■ To be done
Copy out the items, starting at the line with "Click the profile photo in site preview" and stopping after the line with "Viewport: 1200px width, 427px height.", with both of those lines included.

■ Raw records
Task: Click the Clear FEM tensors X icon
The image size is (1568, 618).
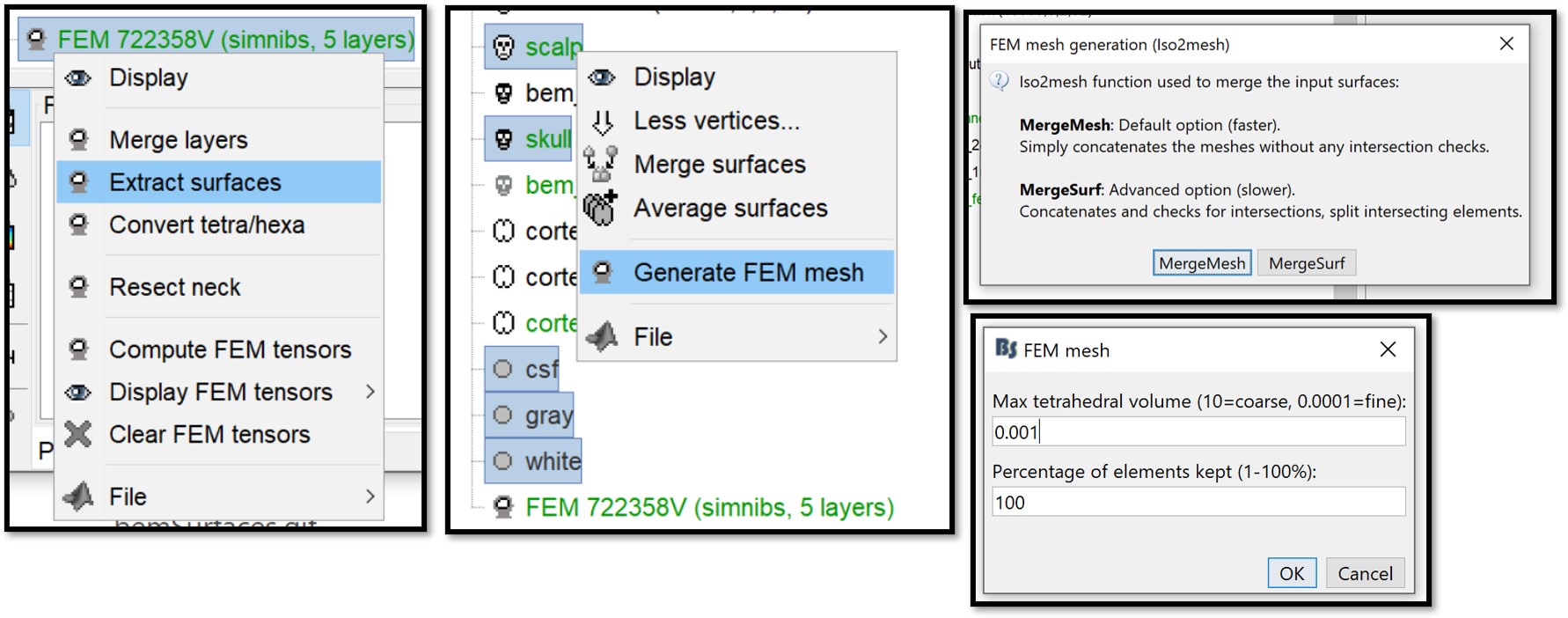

* * *

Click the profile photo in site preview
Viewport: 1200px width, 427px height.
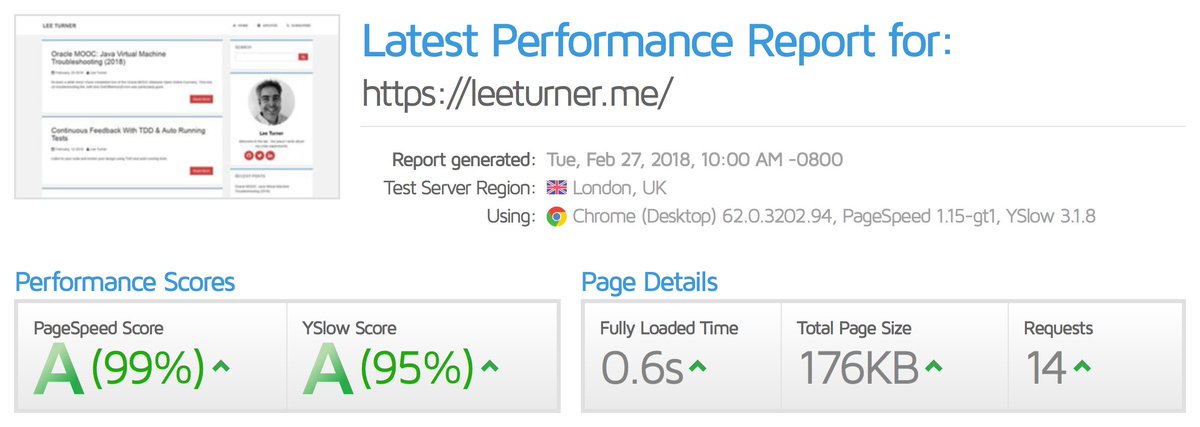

--

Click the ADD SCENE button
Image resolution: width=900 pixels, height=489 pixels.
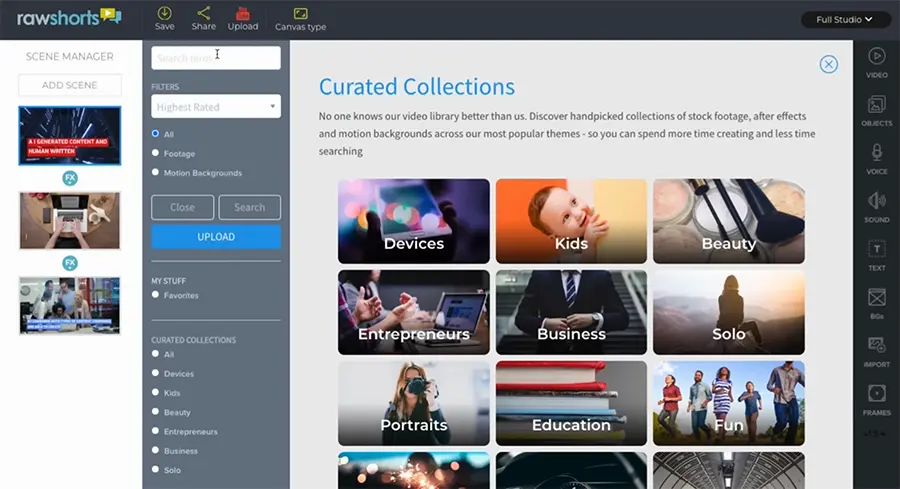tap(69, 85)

■ Solution to the problem
Click the profile photo in site preview
Viewport: 1200px width, 427px height.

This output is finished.